Tesla smiled faintly. "She hasn't changed."
Leonid's expression softened. "I wish I could say the same for the rest of us."
Tesla tilted his head slightly. "You said you needed my help."
"Yes." Leonid's tone turned serious. "Something has gone wrong, something that neither Father nor I expected. You remember the breach — the one you traced here. It wasn't a random accident. Someone came through it, someone who wasn't meant to exist in this timeline."
Tesla's eyes glowed brighter. "You know who came through?"
Before Leonid could answer, the lights above them flickered violently, and a sharp sound echoed down the tunnel — metal scraping against stone, footsteps approaching.
Both Tesla and Mina turned toward the source.
A woman appeared from the far corridor, her coat torn, her face streaked with dust and fatigue. Her eyes, sharp and intelligent, darted between the two figures before settling on Leonid.
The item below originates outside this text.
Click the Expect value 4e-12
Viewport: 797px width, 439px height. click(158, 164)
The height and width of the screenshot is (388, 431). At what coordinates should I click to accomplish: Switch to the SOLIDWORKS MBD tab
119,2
She wasn't frightened — just cautious, as if measuring the weight of the scene she'd stepped into.
Her gloved hands were gripping something — or rather, someone.
Dragging behind her, half-conscious, was a man — young, dark-haired, dressed in torn clothing that once might have been part of a researcher's uniform. His head lolled weakly to one side, his breathing uneven.
Tesla stepped forward, his mechanical steps soft yet steady. "Who are they?"
Leonid looked at the man with a mixture of pity and recognition. "The unconscious man is the one who fell through the breach," he said quietly. "Nathaniel… Richards."
The woman adjusted her grip, lowering Nathaniel gently to the floor. Her hands trembled slightly, whether from exhaustion or worry, Tesla couldn't tell. Her eyes flicked toward him again, studying his mechanical form with quiet awe.
Leonid's light dimmed further, his voice low. "And, she is Evelyn, a resercher from around here, she was the one who first came in contact with Nathaniel, when he came through the breach. Unfortunately, Nathaniel's condition was very bad due to what I presume a backlash from the reality itself. He could only form a few words and actions occasionally, and was mostly paralysed and all along Evelyn had been the one to take care of him, due to her curioisity in his fragmented words and her compassion."